### Records for this task

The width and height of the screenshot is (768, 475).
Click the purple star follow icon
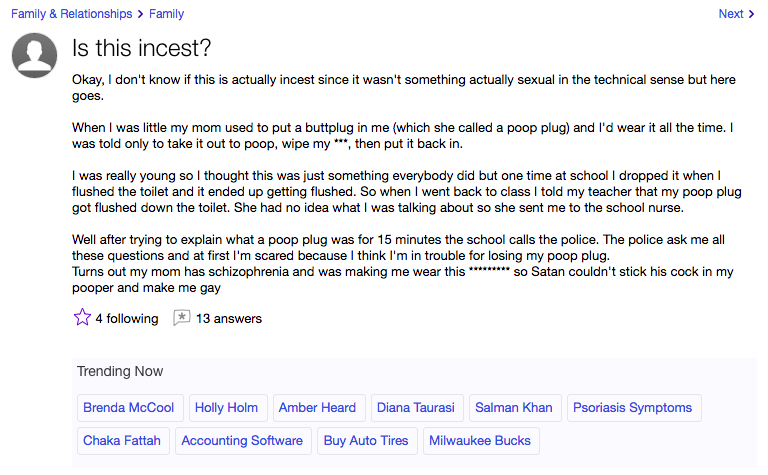pyautogui.click(x=82, y=317)
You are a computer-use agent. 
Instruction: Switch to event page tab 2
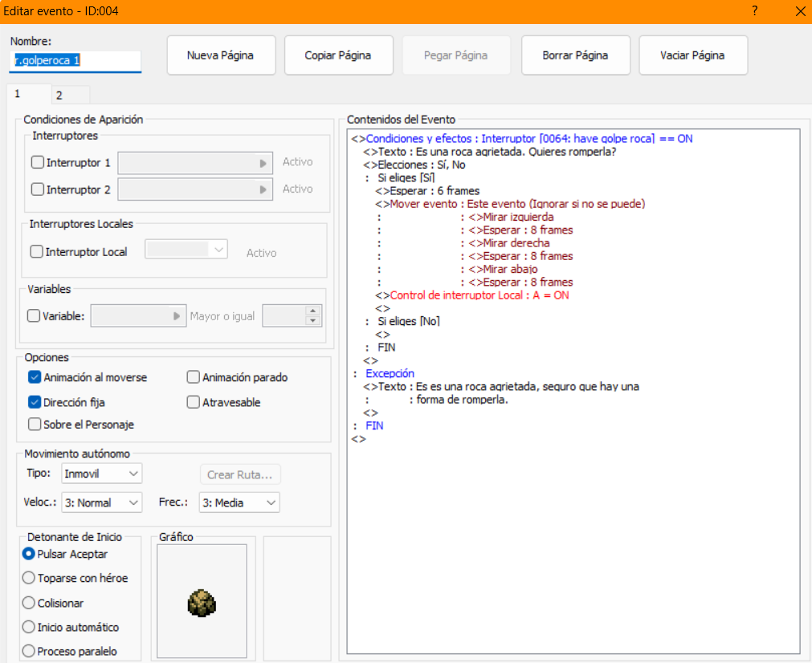pyautogui.click(x=59, y=95)
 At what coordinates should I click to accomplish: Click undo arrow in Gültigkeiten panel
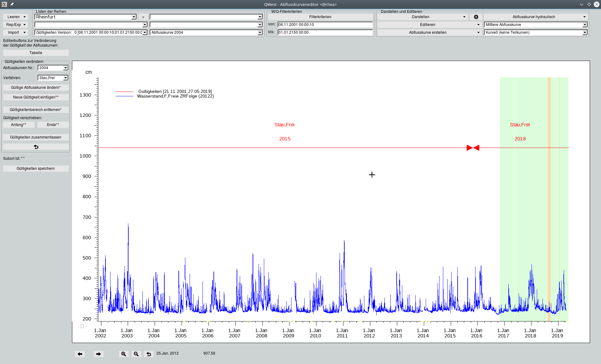(36, 147)
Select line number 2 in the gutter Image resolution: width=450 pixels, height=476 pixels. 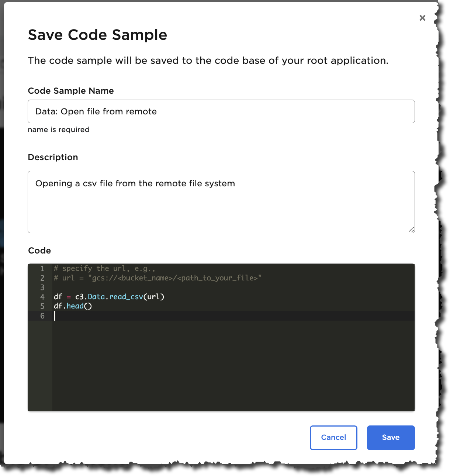[42, 278]
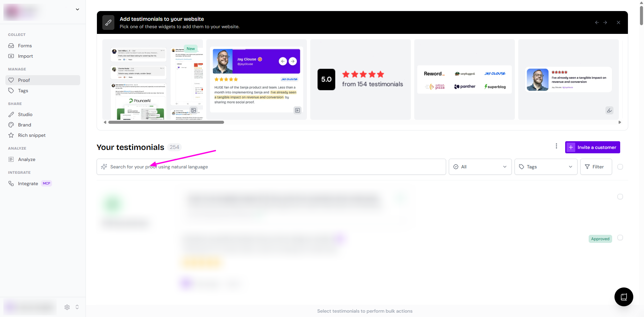The width and height of the screenshot is (644, 317).
Task: Click the rocket icon in the black banner
Action: click(108, 22)
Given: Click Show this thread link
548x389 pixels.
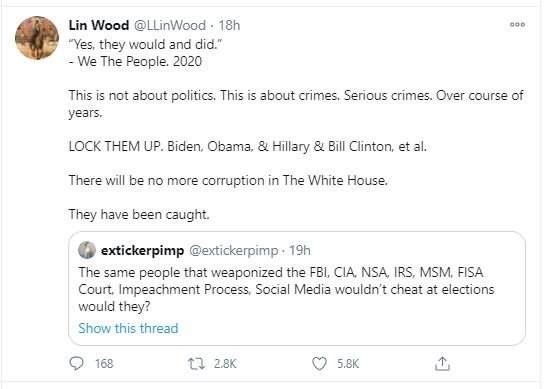Looking at the screenshot, I should click(128, 328).
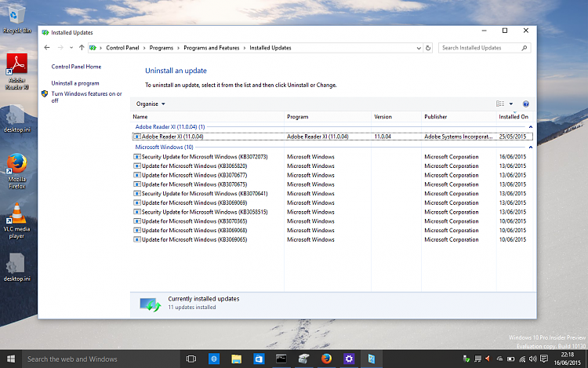
Task: Open address bar history dropdown
Action: (x=417, y=48)
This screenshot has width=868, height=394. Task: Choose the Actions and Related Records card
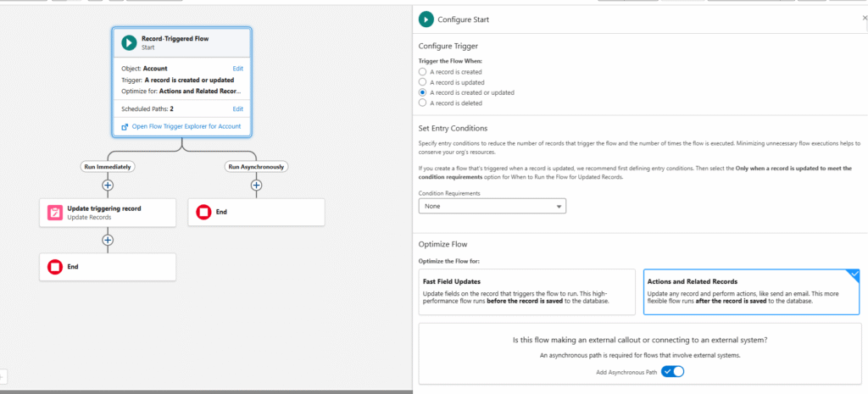click(751, 291)
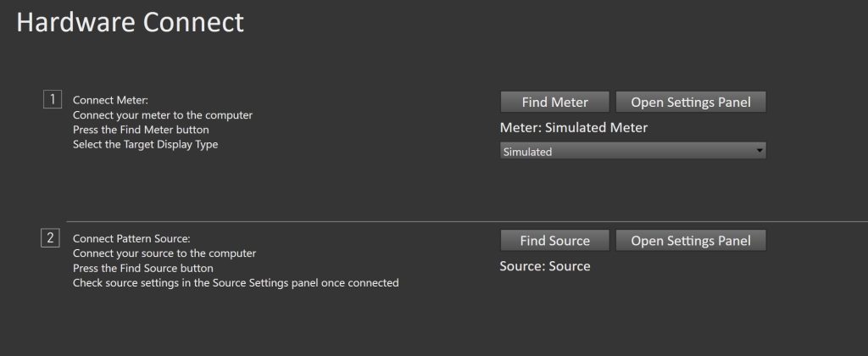Select the 'Meter: Simulated Meter' status label
This screenshot has width=868, height=356.
click(574, 128)
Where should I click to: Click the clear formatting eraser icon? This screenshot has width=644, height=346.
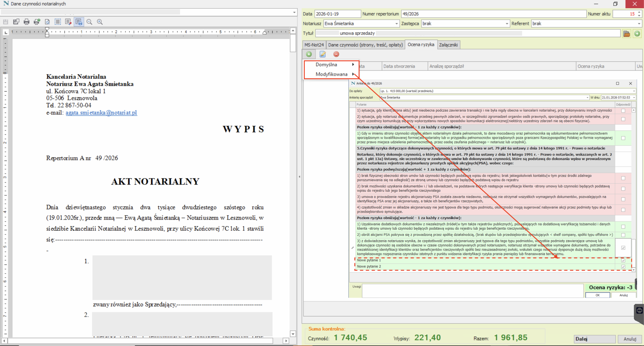pyautogui.click(x=68, y=22)
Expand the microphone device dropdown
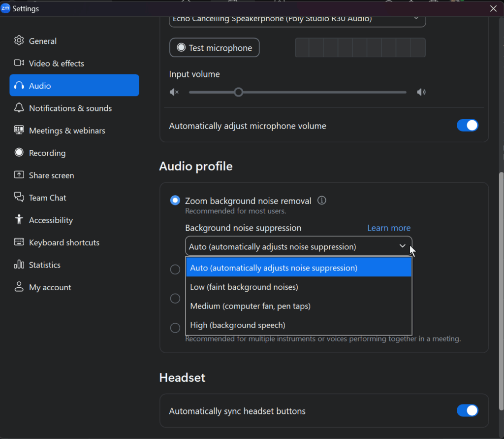504x439 pixels. point(416,19)
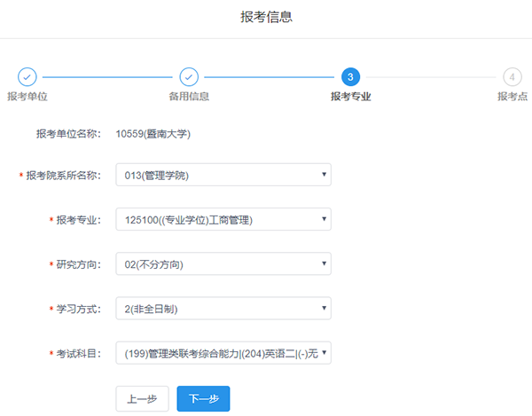The width and height of the screenshot is (532, 416).
Task: Open the 报考院系所名称 dropdown showing 013(管理学院)
Action: pyautogui.click(x=223, y=175)
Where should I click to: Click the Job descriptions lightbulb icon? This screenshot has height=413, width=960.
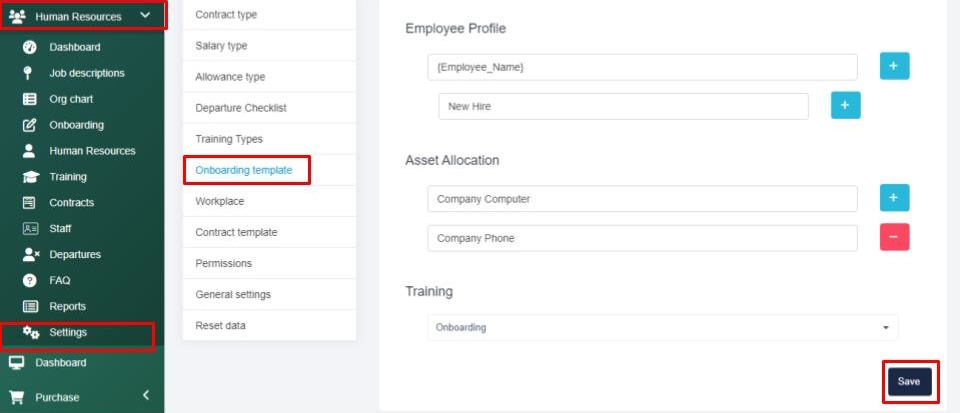pyautogui.click(x=29, y=73)
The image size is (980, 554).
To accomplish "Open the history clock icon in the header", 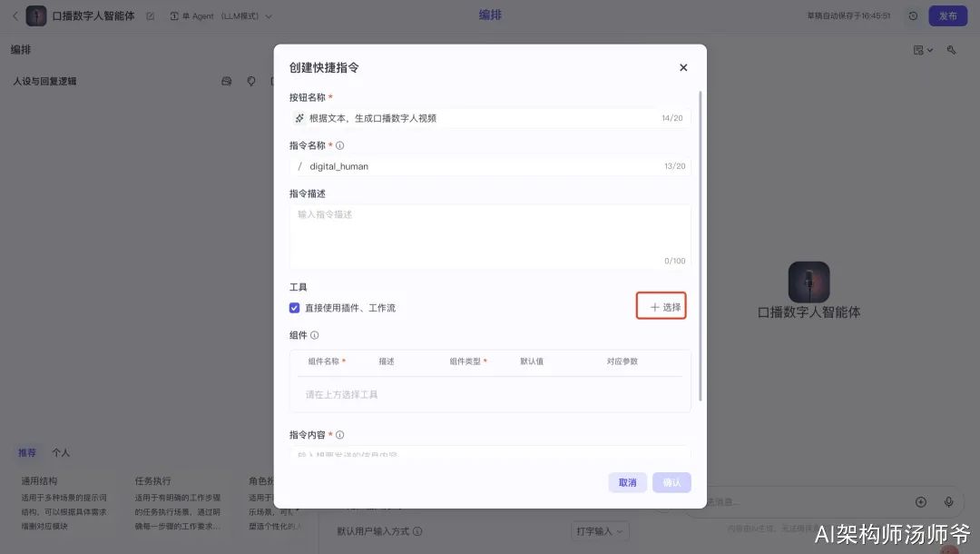I will point(913,16).
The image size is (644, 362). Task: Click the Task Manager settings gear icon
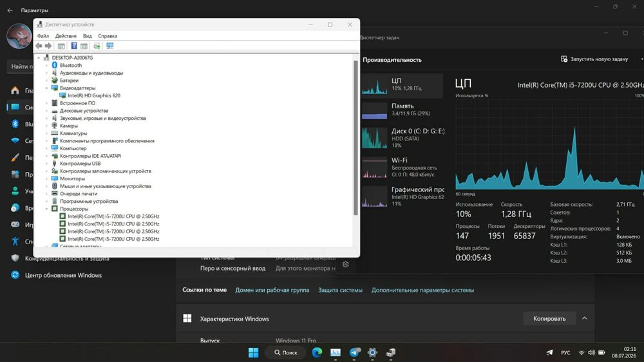click(x=345, y=264)

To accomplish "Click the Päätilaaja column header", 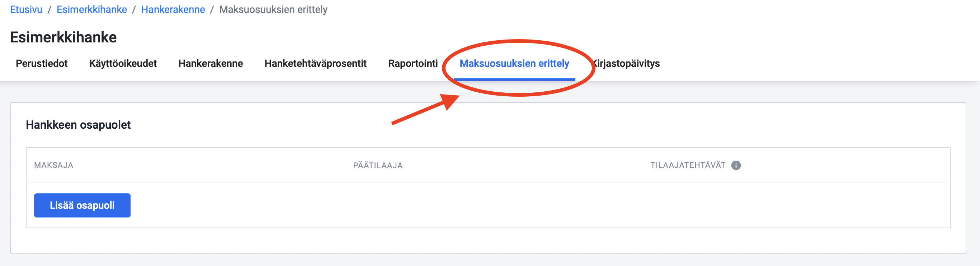I will coord(378,165).
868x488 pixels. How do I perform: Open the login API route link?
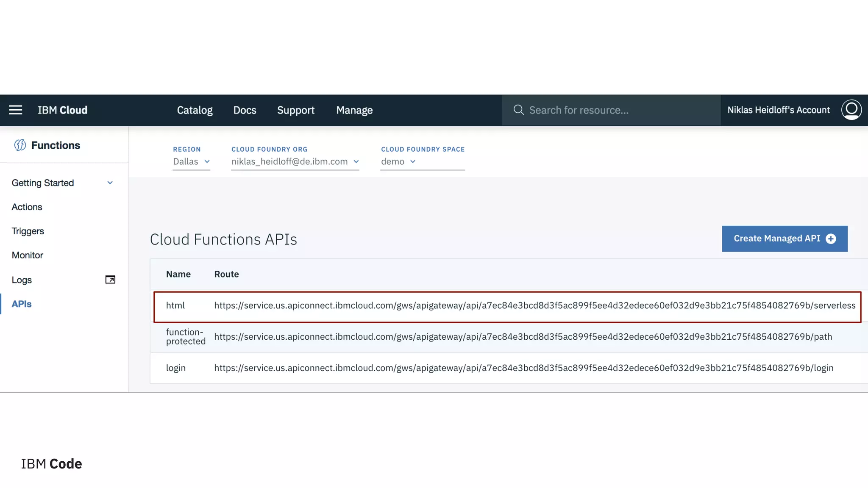tap(523, 368)

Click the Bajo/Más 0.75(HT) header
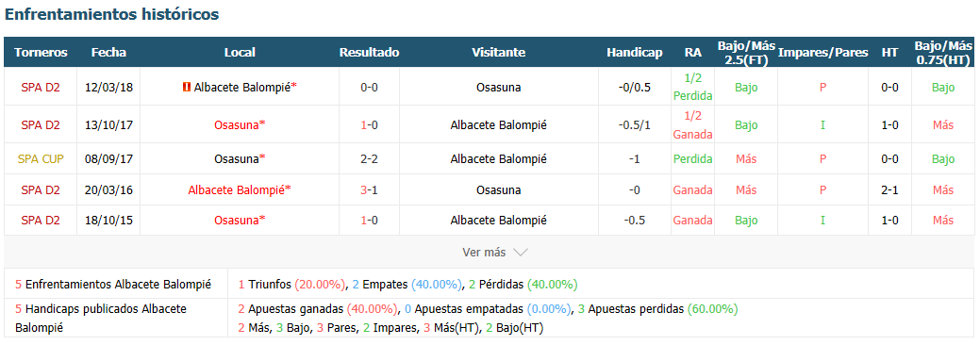pyautogui.click(x=943, y=53)
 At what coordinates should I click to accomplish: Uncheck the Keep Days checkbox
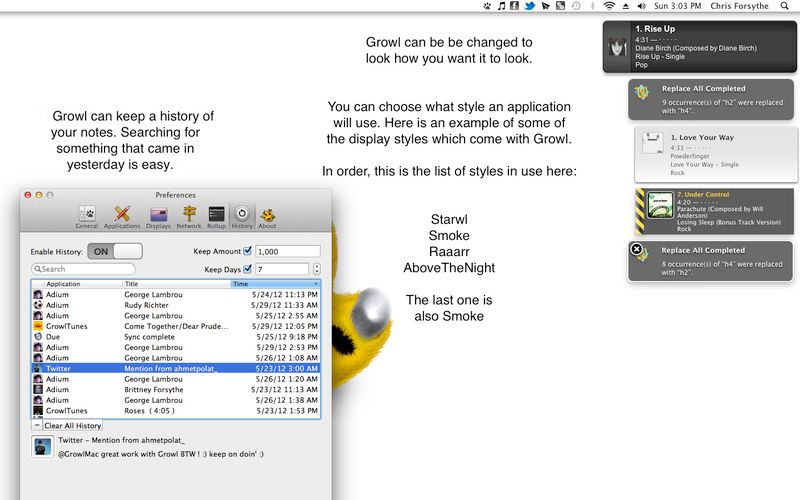pyautogui.click(x=248, y=269)
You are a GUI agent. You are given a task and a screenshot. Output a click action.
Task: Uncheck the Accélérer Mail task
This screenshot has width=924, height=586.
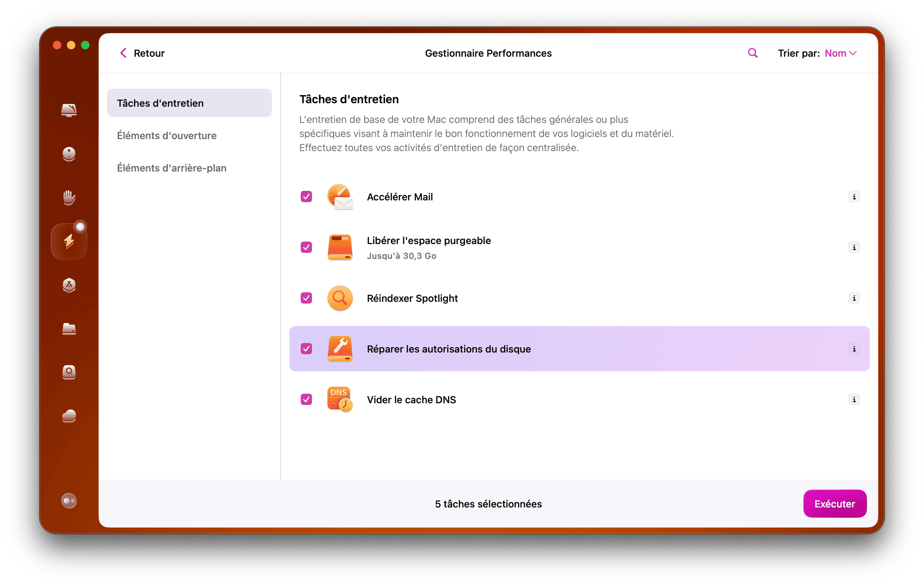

######

Given exercise » Rewrite the rows from the line containing "Where should I click to: Click the clear" through the line containing "pyautogui.click(x=68, y=22)" as a two-column CSV with the headers instruction and action. Put each row's text and its answer in one quoted field each, replace line breaks with spaces, and omit the pictures.

Result of the exercise »
instruction,action
"Where should I click to: Click the clear formatting eraser icon? This screenshot has width=644, height=346.","pyautogui.click(x=68, y=22)"